Dense Convolutional Network (DenseNet) [27] is an improved version of Convolutional Neural Networks (CNNs). CNNs have been the dominant machine learning approach in image processing tasks for over 10 years. More recently, improvements in computer hardware have enabled the training of truly deep CNNs. Yet, the problem of gradient vanishing emerges as the layers are getting deeper. ResNet [28] was proposed to solve this problem by passing signals from one layer to the next via identity connections, and it has been used in RoNIN [13] for inertial navigation. DenseNet connects all layers directly with each other to ensure maximum information flow between layers in the network. It was evaluated on four highly competitive object recognition benchmark tasks and obtained significant improvements over the state-of-the-art with less computational effort. In this research, a DenseNet-BC 100 was adopted as the backbone, which is a DenseNet with bottleneck layers and compression, with 100 convolutional layers. It has three dense blocks. Each block has 16 layers, with each layer having a bottle neck layer and a convolutional layer. DenseNet has been adapted to fit this research, with the layers reshaped to process 1D information. The input and output have also been redesigned for this research. The input could be recognised as a 1D image with a shape of $window\_size \times 1$ and the channels are input features, which could be represented as $(a_{norm}, \omega _{norm}, P_{ratios})_{8*120}$. It outputs the moving distance and orientation variation $(\Delta l, \Delta \varphi )_{2}$, with the uncertainty of both in a time window. Figure 2 shows the architecture of the adapted neural network.
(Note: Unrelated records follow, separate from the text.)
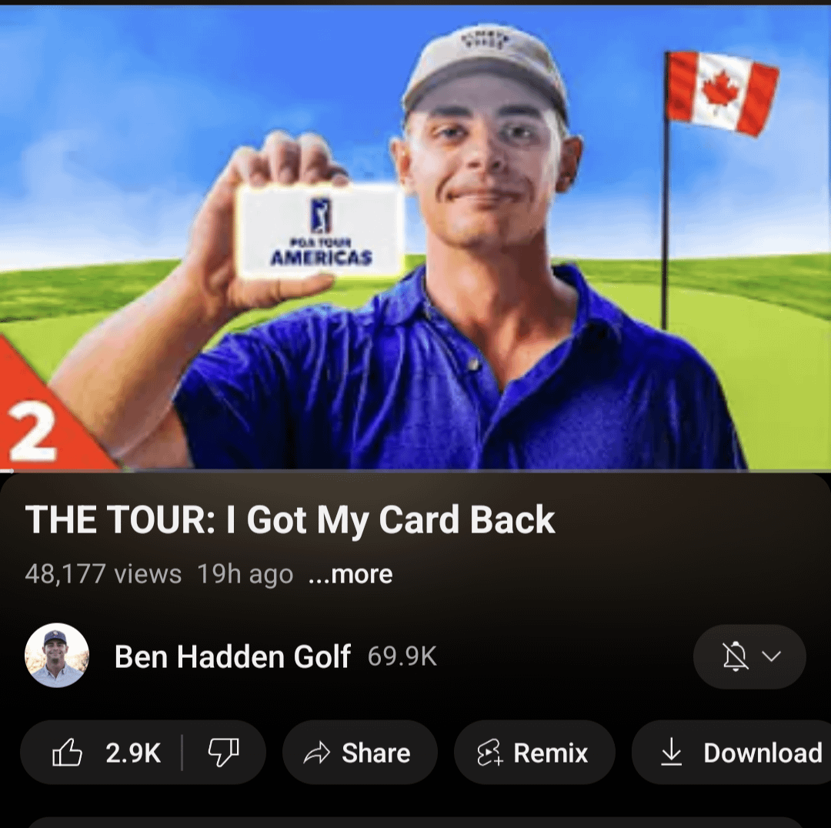This screenshot has width=831, height=828.
Task: Expand the description with ...more
Action: pos(350,574)
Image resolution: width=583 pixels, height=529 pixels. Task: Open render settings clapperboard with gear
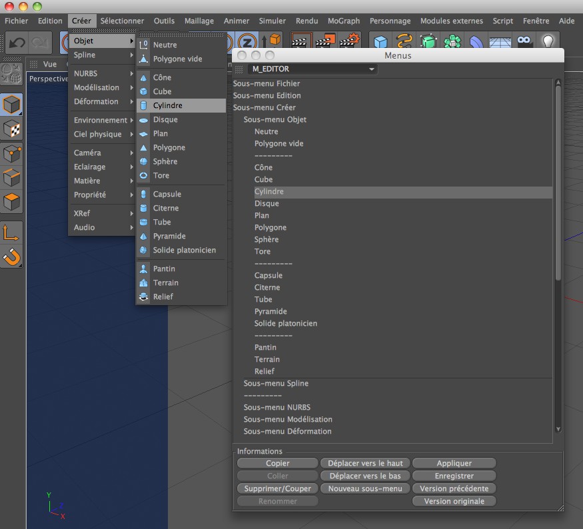[x=349, y=42]
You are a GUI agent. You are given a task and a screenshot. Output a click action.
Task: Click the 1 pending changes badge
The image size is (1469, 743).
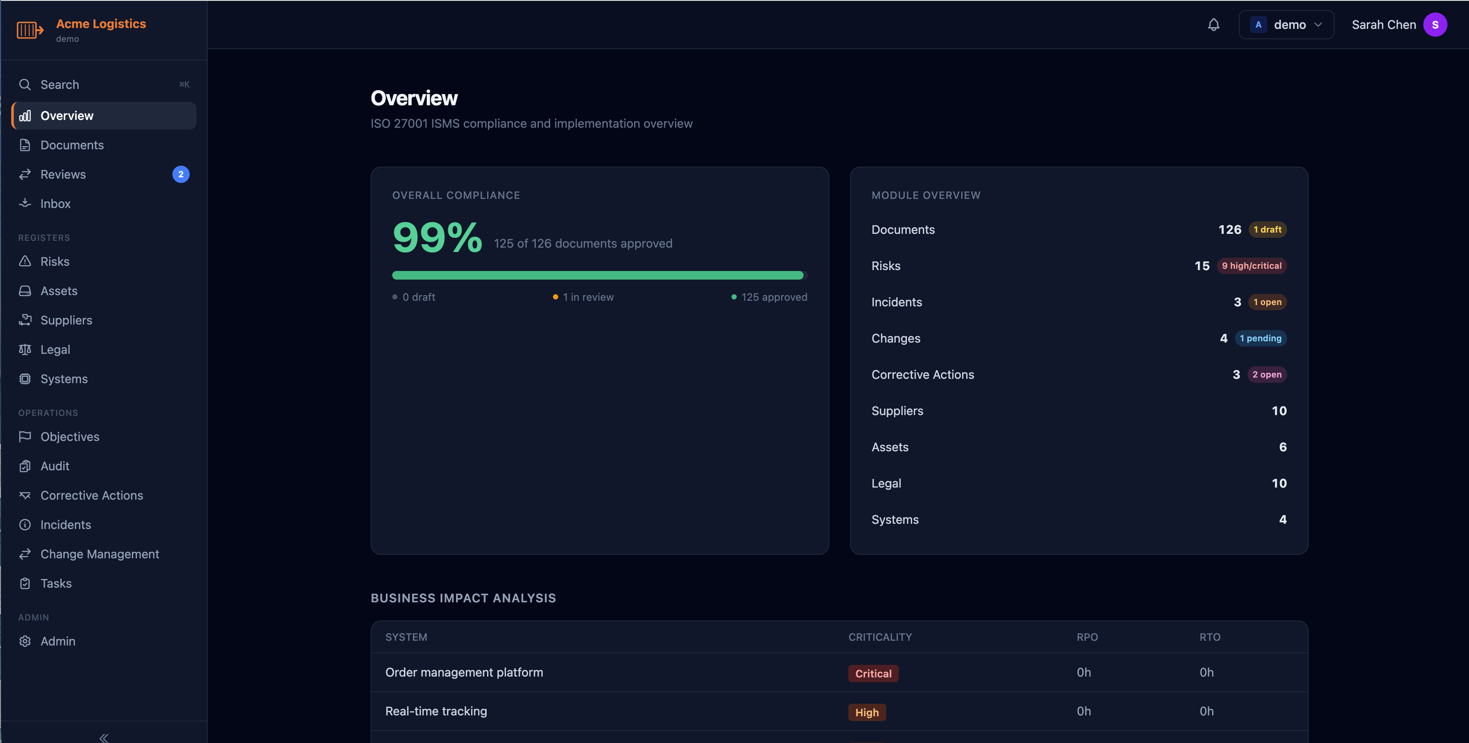(1260, 338)
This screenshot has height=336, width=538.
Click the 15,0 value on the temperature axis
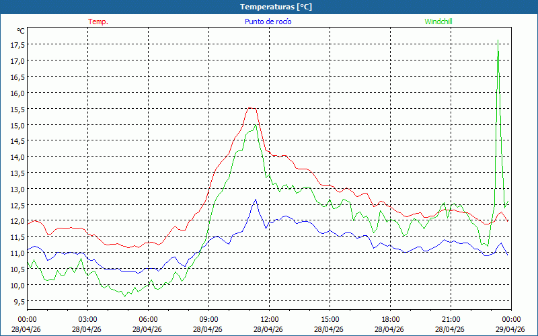click(17, 125)
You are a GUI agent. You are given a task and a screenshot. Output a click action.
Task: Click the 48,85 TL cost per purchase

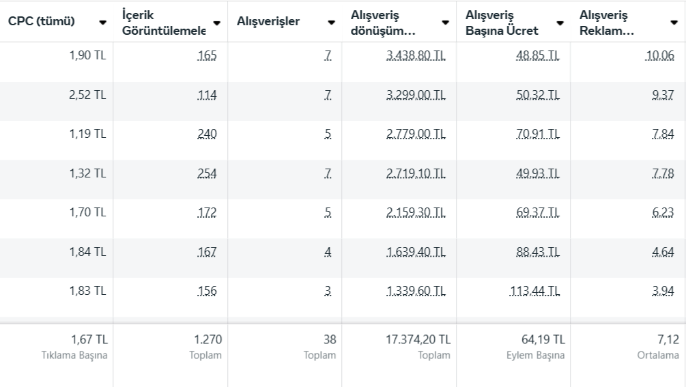[537, 56]
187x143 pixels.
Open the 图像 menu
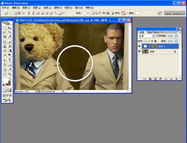pos(27,8)
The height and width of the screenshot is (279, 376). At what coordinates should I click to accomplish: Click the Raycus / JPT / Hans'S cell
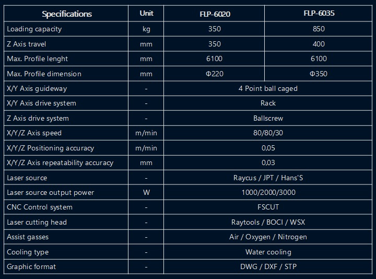click(268, 178)
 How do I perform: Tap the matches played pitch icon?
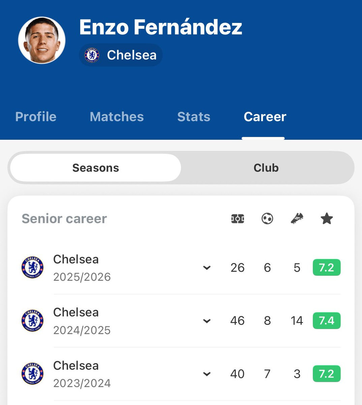[x=238, y=219]
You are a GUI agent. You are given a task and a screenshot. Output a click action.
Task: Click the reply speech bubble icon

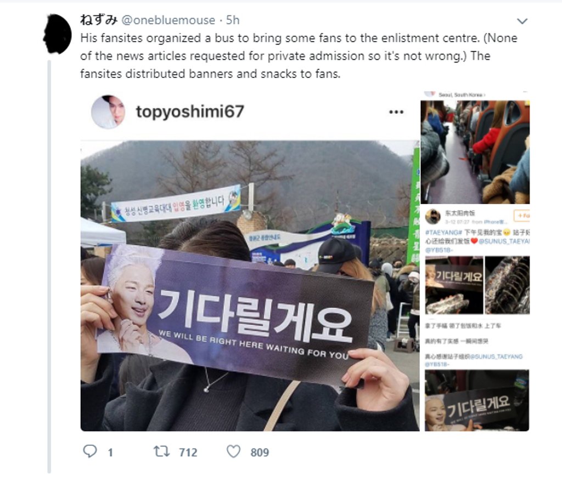(90, 451)
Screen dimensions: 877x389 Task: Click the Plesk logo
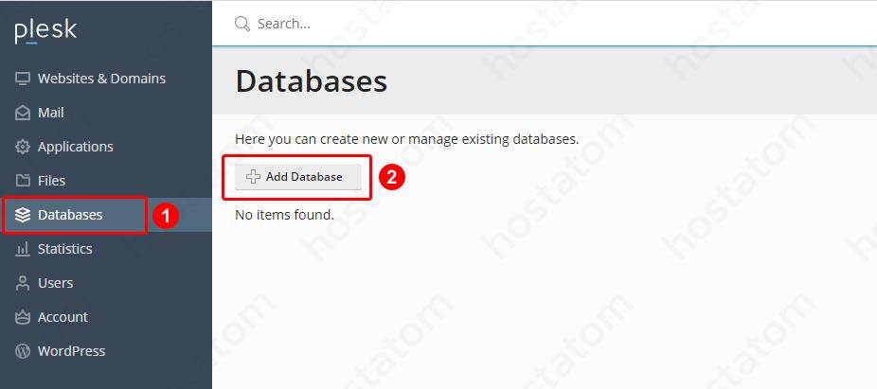(45, 31)
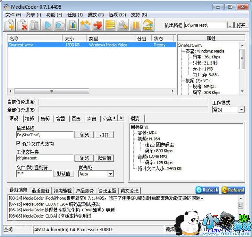Open settings with the wrench icon

click(123, 25)
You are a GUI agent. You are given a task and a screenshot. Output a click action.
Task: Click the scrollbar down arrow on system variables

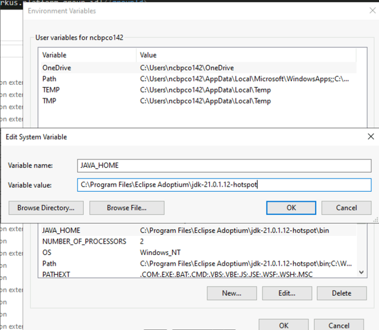[x=361, y=272]
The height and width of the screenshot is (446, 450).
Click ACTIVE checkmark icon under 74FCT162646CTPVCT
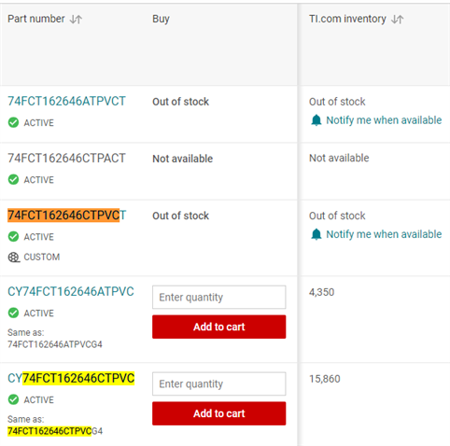(x=13, y=237)
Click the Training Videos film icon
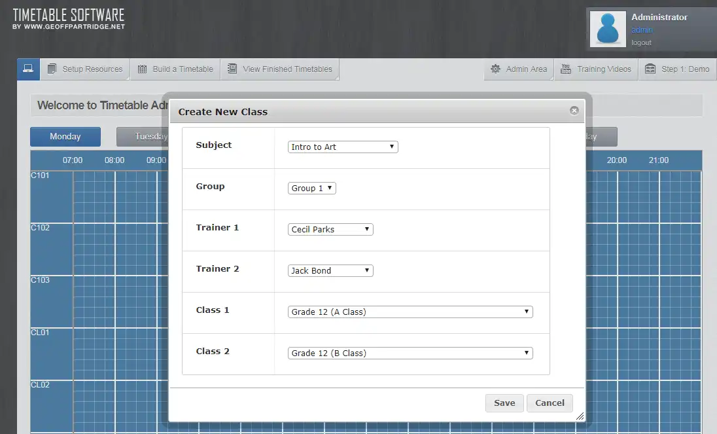The image size is (717, 434). 565,69
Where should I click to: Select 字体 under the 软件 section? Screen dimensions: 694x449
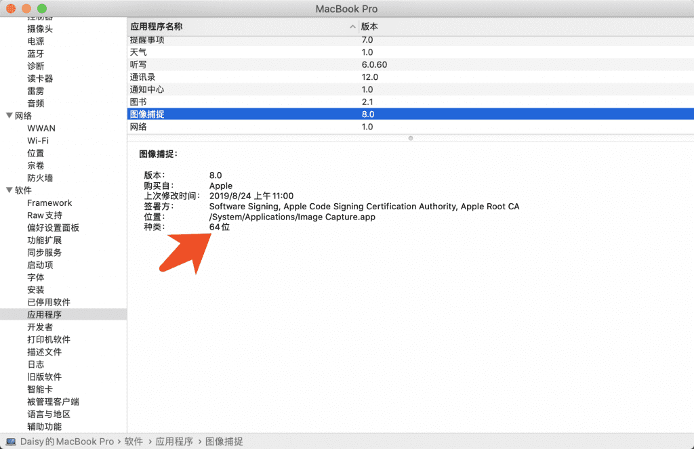point(35,277)
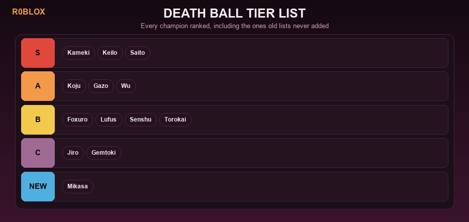Select the Keilo champion chip
This screenshot has width=469, height=222.
point(110,53)
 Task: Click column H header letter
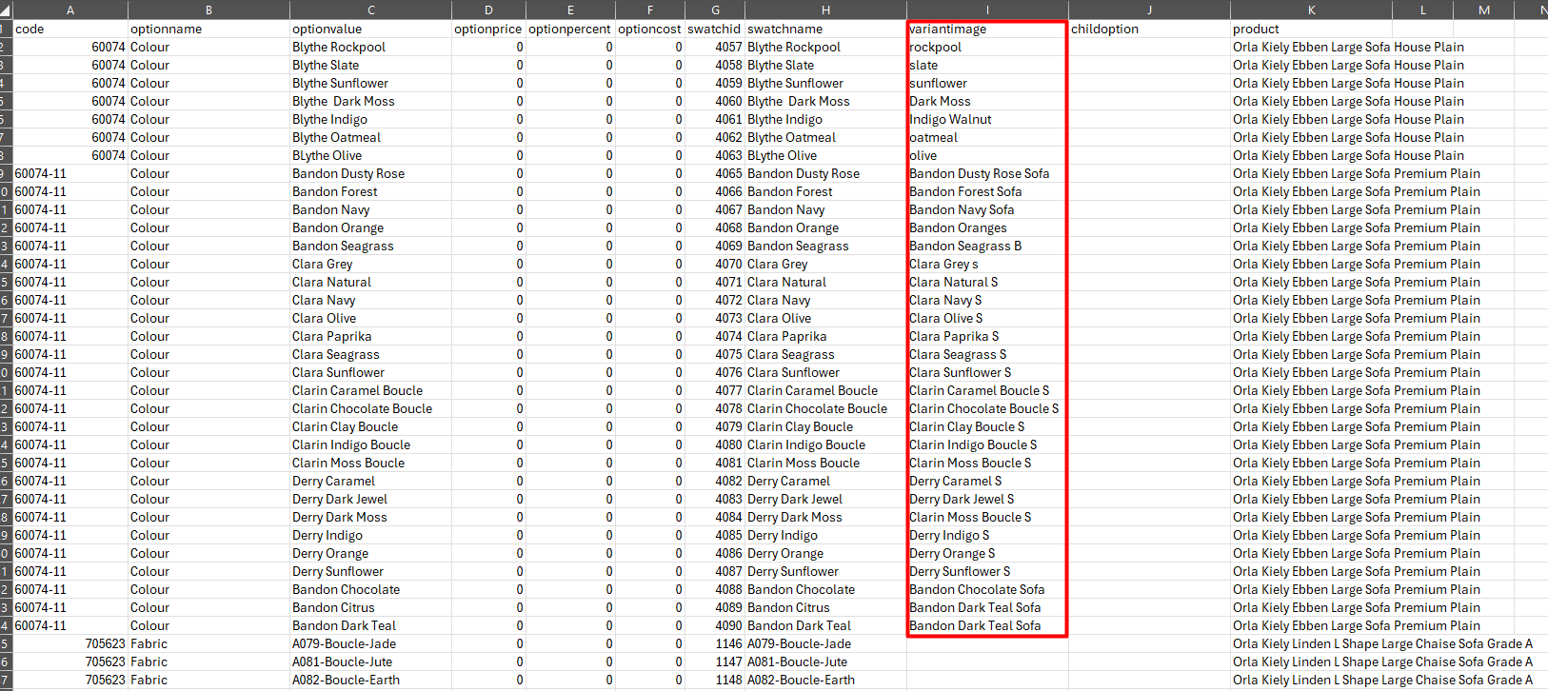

2.3 Uncertainty estimation

In DenseNet, the model outputs are the estimated polar vectors and variances:

$$\begin{aligned} [\hat{\varvec{y}}, \hat{\varvec{\Sigma }}] = f_{\theta }(\varvec{x}) \end{aligned}$$

(6)

where $\hat{\varvec{y}} = [\Delta \hat{l}, \Delta \hat{\varphi }]$ and $\hat{\varvec{\Sigma }} = diag(\sigma _{\Delta l}^{2}, \sigma _{\Delta \varphi }^{2})$.

Assuming that $\varvec{y}$ follows a multivariate normal distribution:

$$\begin{aligned} \varvec{y} \sim \mathcal {N}_{2}(\hat{\varvec{y}}, \hat{\varvec{\Sigma }}) \end{aligned}$$

(7)

with a probability density function:

$$\begin{aligned} p(\varvec{y}|f_{\theta }(\varvec{x})) = \frac{1}{\sqrt{(2\pi )^{2}|\hat{\varvec{\Sigma }}|}} \exp {(-\frac{1}{2} (\varvec{y} - \hat{\varvec{y}})^{T} \hat{\varvec{\Sigma }}^{-1}(\varvec{y} - \hat{\varvec{y}}))} \end{aligned}$$

(8)

The optimal neural network weights $\theta ^{*}$ could be approximated by log-likelihood:

$$\begin{aligned} {\begin{matrix} \theta ^{*} & = \arg \max _\theta p(\varvec{y}|f_{\theta }(\varvec{x})) \\ & = \arg \min _\theta -2\log p(\varvec{y}|f_{\theta }(\varvec{x})) \\ & = \arg \min _\theta \log {|\hat{\varvec{\Sigma }}|} + (\varvec{y} - \hat{\varvec{y}})^{T} \hat{\varvec{\Sigma }}^{-1}(\varvec{y} - \hat{\varvec{y}}) \end{matrix}} \end{aligned}$$

(9)

To make regression more stable, $s_l$ and $s_\varphi $ are predicted by the neural network instead of $\sigma _{\Delta l}^{2}, \sigma _{\Delta \varphi }^{2}$, where $s_l = \log {\sigma _{\Delta l}^{2}} $ and $s_\varphi = \log {\sigma _{\Delta \varphi }^{2}} $ [21]. Thus, the loss function of neural network could be defined as:

$$\begin{aligned} \begin{aligned} \mathcal {L}&= \text {log}{|\hat{\varvec{\Sigma }}|} + (\varvec{y} - \hat{\varvec{y}})^{T} \hat{\varvec{\Sigma }}^{-1}(\varvec{y} - \hat{\varvec{y}})\\&= \log {\sigma _{\Delta l}^{2}} + \log {\sigma _{\Delta \varphi }^{2}} + \frac{(\Delta l - \Delta {\hat{l}})^2}{\sigma _{\Delta l}^{2}} + \frac{(\Delta \varphi -\Delta \hat{\varphi })^2}{\sigma _{\Delta \varphi }^{2}}\\&= s_l + s_\varphi + \frac{(\Delta l - \Delta {\hat{l}})^2}{\exp {s_l}} + \frac{(\Delta \varphi -\Delta \hat{\varphi })^2}{\exp {s_\varphi }} \end{aligned} \end{aligned}$$

(10)

The loss function shows that the network training contains a mixture of supervised and unsupervised parts. The estimated displacement and rotation $\Delta \hat{l}, \Delta \hat{\varphi }$ have their corresponding ground truth $\Delta l, \Delta \varphi $, so they could be optimised in a supervised way. While there is no ground truth for estimated uncertainty, the estimation of uncertainty is optimised in an unsupervised way.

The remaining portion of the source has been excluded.